So where's the coolant Leak?

Jun 1, 2016
156
Hunter 28.5 Lake City, MN
I have a 1988 Hunter 28.5 with a Yanmar 2GM20F engine. Incidentally, I'm in Minnesota, there is still a very hard crust on Lake Pepin!

Last September, the temp alarm went off as I was motoring in, so I shut down immediately (we were just cruising into the dock). After a short troubleshooting stint, I found the anti-freeze was low. I kept it full for the remainder of the season until pull out. I also took an automotive coolant pressure tester and found that the system would not hold pressure. I also checked the coolant input for any air bubbles (indicating a leak in the head gasket), no bubbles. I could not detect any external leaks, so I figured that it could well be in the heat exchanger round rubber gaskets into the cooling water. There is no anti-freeze in the oil. I changed the oil/filter last fall.

Fast forward to last week where I removed the board that covers the back side of the engine, to gain better access to the back of the engine (I still want to check the engine exhaust mixer). I removed the heat exchanger (pretty straight forward) and found that the round gaskets on each end of the exchanger were in very good condition. There may have been some small leaks on the other end gaskets (fresh water input/output) but this would only let fresh water bypass the coolant tubes, but would NOT leak to the coolant side!
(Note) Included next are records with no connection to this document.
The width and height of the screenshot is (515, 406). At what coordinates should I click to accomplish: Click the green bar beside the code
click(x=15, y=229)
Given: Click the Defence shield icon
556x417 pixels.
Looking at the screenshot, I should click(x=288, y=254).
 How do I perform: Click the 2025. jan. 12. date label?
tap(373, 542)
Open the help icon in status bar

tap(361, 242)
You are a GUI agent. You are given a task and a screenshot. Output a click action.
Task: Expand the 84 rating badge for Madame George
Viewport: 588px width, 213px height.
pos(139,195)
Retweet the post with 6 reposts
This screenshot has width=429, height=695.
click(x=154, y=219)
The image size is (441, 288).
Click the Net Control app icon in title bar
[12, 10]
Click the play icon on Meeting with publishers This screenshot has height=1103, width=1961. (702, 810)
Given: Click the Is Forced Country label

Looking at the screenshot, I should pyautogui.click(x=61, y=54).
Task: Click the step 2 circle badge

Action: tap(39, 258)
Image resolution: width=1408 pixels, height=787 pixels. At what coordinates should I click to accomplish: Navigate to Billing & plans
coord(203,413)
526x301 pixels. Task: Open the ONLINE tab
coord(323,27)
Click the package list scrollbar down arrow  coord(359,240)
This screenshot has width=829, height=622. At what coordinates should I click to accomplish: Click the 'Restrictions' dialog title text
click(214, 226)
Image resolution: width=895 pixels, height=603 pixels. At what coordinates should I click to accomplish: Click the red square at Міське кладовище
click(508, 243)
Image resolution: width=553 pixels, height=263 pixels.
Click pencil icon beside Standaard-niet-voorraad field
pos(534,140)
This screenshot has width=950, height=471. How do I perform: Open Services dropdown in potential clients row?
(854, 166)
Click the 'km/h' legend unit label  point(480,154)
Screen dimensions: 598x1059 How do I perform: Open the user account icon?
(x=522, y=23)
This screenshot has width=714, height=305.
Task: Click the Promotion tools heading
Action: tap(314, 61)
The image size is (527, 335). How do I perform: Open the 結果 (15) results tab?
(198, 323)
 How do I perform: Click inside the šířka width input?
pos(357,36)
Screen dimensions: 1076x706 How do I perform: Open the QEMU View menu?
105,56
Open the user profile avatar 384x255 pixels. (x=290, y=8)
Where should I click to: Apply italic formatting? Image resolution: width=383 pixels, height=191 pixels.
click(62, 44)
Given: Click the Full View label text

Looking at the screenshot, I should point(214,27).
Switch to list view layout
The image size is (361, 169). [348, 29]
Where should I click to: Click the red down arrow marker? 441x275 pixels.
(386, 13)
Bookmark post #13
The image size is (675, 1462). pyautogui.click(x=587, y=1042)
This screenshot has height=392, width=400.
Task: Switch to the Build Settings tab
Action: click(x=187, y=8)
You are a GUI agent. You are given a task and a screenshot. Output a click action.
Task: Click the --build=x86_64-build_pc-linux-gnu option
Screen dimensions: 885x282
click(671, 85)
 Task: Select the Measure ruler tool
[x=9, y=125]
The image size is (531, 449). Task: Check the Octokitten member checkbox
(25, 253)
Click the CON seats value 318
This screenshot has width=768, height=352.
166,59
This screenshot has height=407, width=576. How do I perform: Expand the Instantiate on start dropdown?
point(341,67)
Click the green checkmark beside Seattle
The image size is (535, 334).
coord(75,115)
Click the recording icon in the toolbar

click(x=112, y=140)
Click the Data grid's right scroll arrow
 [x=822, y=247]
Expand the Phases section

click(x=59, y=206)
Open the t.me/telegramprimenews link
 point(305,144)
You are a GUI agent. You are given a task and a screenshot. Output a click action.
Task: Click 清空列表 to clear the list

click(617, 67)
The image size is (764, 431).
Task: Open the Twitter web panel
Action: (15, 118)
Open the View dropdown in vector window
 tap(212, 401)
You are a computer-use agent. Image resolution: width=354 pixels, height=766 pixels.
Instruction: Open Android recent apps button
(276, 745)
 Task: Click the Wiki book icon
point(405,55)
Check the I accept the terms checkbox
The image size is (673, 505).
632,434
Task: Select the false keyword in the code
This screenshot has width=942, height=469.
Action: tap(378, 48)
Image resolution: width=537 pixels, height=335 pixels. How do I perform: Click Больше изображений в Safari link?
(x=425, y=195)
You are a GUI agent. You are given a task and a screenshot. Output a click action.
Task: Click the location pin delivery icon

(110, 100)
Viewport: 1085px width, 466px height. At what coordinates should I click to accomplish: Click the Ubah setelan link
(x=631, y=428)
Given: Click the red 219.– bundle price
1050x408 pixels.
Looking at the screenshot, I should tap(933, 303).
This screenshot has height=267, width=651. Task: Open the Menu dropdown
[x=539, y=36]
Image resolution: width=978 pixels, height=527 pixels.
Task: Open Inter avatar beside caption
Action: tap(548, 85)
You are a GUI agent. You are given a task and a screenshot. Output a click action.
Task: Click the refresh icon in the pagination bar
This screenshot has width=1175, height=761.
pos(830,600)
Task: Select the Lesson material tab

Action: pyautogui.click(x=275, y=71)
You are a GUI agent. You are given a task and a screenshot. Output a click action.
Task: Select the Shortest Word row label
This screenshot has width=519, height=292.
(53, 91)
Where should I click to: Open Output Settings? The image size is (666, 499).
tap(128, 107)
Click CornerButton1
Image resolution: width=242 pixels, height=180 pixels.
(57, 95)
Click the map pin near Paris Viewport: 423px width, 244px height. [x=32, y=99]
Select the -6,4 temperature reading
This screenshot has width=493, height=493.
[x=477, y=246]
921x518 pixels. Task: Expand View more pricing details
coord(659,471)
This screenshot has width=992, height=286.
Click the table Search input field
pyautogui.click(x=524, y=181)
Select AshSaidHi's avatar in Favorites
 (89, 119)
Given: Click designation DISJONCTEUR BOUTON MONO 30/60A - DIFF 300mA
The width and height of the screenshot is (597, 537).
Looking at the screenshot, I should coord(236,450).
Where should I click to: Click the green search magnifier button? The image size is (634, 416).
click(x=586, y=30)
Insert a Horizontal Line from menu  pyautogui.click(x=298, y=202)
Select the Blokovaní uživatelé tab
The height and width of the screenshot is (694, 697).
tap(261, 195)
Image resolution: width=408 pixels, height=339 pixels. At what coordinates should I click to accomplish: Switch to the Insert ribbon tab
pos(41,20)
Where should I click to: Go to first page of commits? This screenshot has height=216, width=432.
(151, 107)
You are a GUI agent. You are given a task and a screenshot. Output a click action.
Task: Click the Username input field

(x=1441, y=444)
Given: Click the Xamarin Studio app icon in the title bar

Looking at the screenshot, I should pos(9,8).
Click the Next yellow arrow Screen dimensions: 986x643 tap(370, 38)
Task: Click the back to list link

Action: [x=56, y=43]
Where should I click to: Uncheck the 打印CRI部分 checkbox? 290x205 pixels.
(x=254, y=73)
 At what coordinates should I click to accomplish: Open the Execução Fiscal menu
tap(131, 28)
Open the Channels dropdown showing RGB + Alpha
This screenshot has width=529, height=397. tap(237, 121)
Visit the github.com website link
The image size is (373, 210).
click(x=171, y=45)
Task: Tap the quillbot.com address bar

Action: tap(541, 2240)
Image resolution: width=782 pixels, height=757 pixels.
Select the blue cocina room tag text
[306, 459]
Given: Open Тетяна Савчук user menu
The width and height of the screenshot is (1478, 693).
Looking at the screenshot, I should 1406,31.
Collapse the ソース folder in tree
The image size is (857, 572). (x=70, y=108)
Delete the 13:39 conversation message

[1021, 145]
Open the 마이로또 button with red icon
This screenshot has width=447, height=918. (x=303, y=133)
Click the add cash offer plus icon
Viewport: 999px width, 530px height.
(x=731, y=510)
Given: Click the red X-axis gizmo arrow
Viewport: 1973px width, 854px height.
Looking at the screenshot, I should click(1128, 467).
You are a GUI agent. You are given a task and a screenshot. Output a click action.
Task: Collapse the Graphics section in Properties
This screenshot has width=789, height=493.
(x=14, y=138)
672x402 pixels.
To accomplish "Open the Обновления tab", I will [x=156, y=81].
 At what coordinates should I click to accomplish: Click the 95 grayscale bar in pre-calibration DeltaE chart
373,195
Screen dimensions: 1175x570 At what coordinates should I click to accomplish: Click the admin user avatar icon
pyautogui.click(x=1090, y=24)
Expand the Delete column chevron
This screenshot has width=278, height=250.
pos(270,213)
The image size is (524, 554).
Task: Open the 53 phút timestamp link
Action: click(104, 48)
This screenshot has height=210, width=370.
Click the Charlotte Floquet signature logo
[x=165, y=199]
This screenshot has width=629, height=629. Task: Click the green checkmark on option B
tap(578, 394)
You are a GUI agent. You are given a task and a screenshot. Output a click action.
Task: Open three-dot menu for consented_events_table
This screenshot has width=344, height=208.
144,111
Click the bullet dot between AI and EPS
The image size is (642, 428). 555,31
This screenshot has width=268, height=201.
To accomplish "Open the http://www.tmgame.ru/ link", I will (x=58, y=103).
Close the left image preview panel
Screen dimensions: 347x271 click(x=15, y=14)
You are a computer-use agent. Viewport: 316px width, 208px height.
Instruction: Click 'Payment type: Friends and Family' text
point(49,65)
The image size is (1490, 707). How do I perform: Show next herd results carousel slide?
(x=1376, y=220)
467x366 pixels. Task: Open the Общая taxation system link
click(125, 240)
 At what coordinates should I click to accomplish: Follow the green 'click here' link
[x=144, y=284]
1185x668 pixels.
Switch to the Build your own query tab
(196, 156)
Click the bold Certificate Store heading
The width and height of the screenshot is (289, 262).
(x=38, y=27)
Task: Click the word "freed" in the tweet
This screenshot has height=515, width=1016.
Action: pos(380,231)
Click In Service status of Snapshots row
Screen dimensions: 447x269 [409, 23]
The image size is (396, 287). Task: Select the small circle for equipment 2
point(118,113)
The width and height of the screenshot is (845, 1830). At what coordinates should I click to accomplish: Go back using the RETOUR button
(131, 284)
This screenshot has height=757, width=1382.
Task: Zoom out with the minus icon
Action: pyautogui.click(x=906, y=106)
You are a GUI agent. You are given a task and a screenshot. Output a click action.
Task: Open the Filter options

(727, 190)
Surprisingly, the tube in the heat exchanger are all very shiny on the inside where the fresh water flows through! There's some grit and grim on the coolant side of the tubes, but looking down the tubes there is no corroded tubes that I can detect.

I'm not sure where to go next.

I may try to do an initial cleaning of the exchanger and see if I can figure out a way to seal both ends and somehow use a balloon to see if there is a leak anywhere on the exchanger. I can do this here at home.

Similarly, I might try to re-install the exchanger end pieces (input and output) on the engine without the exchanger installed and seal up the hose inputs (single hose from input to output) and try to pressurize the coolant system from the coolant input (remove the cap).

I thought about the water heater, but there is no anti-freeze in the water heater (it's currently bypassed), and I'll probably remove it anyway. We don't really use it.

The trouble is, I can't think of anywhere else that there could be a leak, other than the head gasket and thermostat (I did purchase a new thermostat that I'll put in before the end of the job.

Would I dare use a coolant system leak sealer? I've used it successfully in the past on cars (long term). Seems like it would be worth a try as a last resort rather than having to remove the head!

Any other ideas on where to find the leak, or where else it could be?

Mike
 

Gunni

.
Mar 16, 2010
5,937
Beneteau 411 Oceanis Annapolis
How did you complete this "automotive coolant pressure tester and found that the system would not hold pressure." Are you not seeing antifreeze leaks anywhere? You can add a dye and use a black light to find external leaks. You can have your oil tested for AF.
 
May 17, 2004
5,066
Beneteau Oceanis 37 Havre de Grace
If you're not seeing the coolant anywhere then my first guess would be that it's escaping into the raw water through the heat exchanger. Even if it looks good there could still be a pinhole. Maybe bring the exchanger to a radiator shop for a leak test?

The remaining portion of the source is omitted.